I think of the early Internet commercial that was a play on The Little Prince, where the child said “I see a day when there will be no here and there. Everything will be here and now.”
Is “everything here and now” necessarily a good thing? Am I just a naysaying technophobe or does anyone else ever wish this world would spin a little slower every now and then?
I like the concept of the Internet. I am totally fascinated by the wealth of information out there. I can look up scholarship information and a recipe for butternut squash soup and Kris Kristofferson song lyrics and a schedule of events for Luckenbach, Texas. And there are still some subjects I haven’t even thought to look up yet. Peter, Paul and Mary... chinchilla farming... duct tape...ice cream recipes...Portuguese Water Dogs...
And what about e-mail? I like to think it takes the place of long distance phone conversations. My mother and I can correspond daily between Martindale and South Carolina, even if only to say “I’m okay,” and “What are you fixing for supper?” Rather than lying awake at night thinking of the band booster phone call I forgot to make, I can get up and e-mail that information to a committee-mate. My daughter can correspond with her friends who have already gone off to college about the ways of the real world.
I have even e-mailed my friend in Staples to remind her of an upcoming PTSO meeting. How about that — this big old information superhighway has an on-ramp near Martindale and an off-ramp in downtown Staples, only 3 miles away as the cowbirds fly.
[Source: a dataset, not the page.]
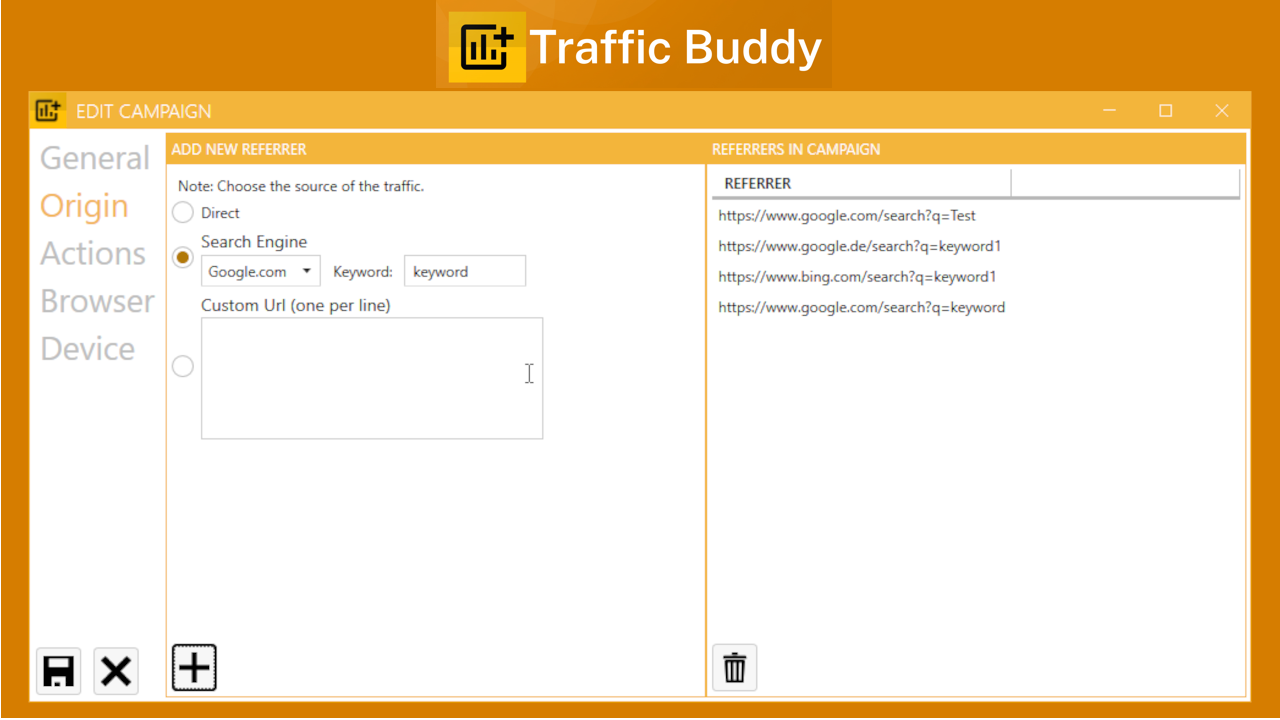Open the Actions section
Image resolution: width=1280 pixels, height=720 pixels.
point(92,253)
But I have to feel guilty. I enjoy sending and receiving mail. I look toward the thousands of letters and pieces of correspondence that Larry L. King has donated to the Southwestern Writers Collection at SWT and wonder if this kind of motherlode of human communication will meet an untimely death through e-mail. Somehow I want to fight the trend to allow pressing a button marked “Send” to replace SWAK.
At the office, things seemed normal until the boss invited me toward the blue glow in his office. He has a Net hookup for his PC and was looking at the Doppler Weather Radar. “Look. This satellite shot was taken less than five minutes ago,” he pointed out as I stared into the screen.
He continued, “Right now, we’re looking at the weather as it is happening. Actual shots from hundreds of miles up in the air. That hurricane is whipping up some weather in the Atlantic. And look at this bright green and red line mass. It tells us it’s going to rain right here in San Marcos.” He shook his head in amazement. “It’s all right here on the Net.”
I stepped out of his office and glanced through the plate glass window toward the world outside. Sure enough. It is going to rain right here, in San Marcos. As big drops started to splash on the pavement, I watched -- as it was happening.